Central bank Governor Durmus Yilmaz already has slashed 10 percentage points from the benchmark interest rate in 12 months and said on Oct. 27 that there’s room for “limited” additional cuts. The bank said it’s keeping an easing bias because there’s no clear sign of recovery and inflation is likely to remain slow.
“In the short term it’s unlikely that we’ll see inflation go much below this level because the base effect will start to evaporate,” said Yarkin Cebeci, an economist for JPMorgan Chase & Co. in Istanbul. “I think we’ll have another quarter point rate cut and that’s most likely to be the final one.”

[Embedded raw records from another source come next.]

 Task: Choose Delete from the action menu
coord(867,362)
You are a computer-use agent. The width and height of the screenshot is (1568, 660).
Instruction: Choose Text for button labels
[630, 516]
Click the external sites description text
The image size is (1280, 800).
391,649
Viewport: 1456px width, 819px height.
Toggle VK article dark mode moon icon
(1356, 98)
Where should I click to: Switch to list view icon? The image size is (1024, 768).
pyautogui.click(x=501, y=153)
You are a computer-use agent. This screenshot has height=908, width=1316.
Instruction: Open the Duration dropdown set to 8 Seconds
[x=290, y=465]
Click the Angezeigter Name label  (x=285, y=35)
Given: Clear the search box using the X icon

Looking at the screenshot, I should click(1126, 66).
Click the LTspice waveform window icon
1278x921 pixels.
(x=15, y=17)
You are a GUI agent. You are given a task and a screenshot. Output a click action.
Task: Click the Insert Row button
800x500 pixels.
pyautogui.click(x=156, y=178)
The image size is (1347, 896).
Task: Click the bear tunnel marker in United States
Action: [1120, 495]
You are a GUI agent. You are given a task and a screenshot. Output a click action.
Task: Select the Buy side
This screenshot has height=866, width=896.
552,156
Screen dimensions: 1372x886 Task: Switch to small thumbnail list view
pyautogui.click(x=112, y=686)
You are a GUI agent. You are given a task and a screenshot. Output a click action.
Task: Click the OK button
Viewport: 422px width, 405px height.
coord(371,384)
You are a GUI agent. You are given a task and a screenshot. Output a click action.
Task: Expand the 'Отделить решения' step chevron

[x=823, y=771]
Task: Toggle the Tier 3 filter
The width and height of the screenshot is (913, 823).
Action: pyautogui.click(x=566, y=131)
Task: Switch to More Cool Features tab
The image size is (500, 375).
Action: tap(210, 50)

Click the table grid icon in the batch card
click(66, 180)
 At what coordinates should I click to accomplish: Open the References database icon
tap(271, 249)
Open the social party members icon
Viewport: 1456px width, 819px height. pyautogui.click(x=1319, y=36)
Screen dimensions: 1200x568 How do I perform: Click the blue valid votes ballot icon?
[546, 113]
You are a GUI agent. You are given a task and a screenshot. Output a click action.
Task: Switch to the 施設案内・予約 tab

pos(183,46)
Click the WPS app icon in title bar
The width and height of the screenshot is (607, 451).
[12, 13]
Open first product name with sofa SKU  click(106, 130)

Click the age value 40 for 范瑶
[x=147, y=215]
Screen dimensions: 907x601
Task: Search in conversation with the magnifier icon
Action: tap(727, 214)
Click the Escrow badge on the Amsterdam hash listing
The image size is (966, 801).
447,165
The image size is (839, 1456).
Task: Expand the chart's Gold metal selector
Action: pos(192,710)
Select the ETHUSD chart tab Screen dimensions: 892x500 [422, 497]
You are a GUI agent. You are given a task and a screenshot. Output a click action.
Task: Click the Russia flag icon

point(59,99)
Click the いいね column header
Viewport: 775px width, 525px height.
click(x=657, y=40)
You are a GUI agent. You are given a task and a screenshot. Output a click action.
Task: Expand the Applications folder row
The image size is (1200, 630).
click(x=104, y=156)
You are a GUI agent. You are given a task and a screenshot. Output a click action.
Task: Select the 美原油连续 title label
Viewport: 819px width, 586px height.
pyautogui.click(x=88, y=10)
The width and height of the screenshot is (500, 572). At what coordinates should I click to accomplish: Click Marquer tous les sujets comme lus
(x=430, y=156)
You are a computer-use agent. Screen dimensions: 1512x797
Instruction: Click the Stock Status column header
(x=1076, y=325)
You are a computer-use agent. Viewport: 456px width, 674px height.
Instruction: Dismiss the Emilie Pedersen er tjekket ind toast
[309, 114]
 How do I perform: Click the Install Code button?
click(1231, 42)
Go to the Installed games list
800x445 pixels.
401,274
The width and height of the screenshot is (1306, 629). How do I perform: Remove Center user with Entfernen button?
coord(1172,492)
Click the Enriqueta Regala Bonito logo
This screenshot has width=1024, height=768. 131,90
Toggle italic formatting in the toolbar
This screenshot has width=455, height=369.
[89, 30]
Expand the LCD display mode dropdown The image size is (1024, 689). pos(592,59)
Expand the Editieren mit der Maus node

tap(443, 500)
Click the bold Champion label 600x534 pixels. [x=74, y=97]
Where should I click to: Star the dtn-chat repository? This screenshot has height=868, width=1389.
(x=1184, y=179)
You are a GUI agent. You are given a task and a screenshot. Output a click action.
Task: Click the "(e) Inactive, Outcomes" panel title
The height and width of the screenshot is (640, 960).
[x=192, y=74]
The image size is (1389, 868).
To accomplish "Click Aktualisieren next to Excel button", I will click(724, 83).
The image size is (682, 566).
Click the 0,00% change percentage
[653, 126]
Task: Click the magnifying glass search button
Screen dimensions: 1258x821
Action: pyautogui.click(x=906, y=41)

The lira fell against the dollar, trading at 1.5088 per dollar at 5:16 p.m. compared with 1.5078 before the announcement. The bond market was closed.
Market Expectations
Yilmaz said on Oct. 20 that inflation in the month was likely to be higher than the market was expecting. The governor is aiming for an inflation rate of 7.5 percent in 2009, 6.5 percent in 2010 and 5.5 percent in 2011. The bank next meets to decide rates on Nov. 19.
Core inflation, which excludes food and energy prices, accelerated to an annual 4.1 percent in October from 3.4 percent a month earlier.
Gross domestic product this year may contract 6.5 percent, according to International Monetary Fund estimates. That would be the deepest decline since 1945.
The cost of goods leaving Turkish factories and mines rose an annual 0.2 percent in October, the statistics agency said today. Producer prices rose 0.3 percent in the month.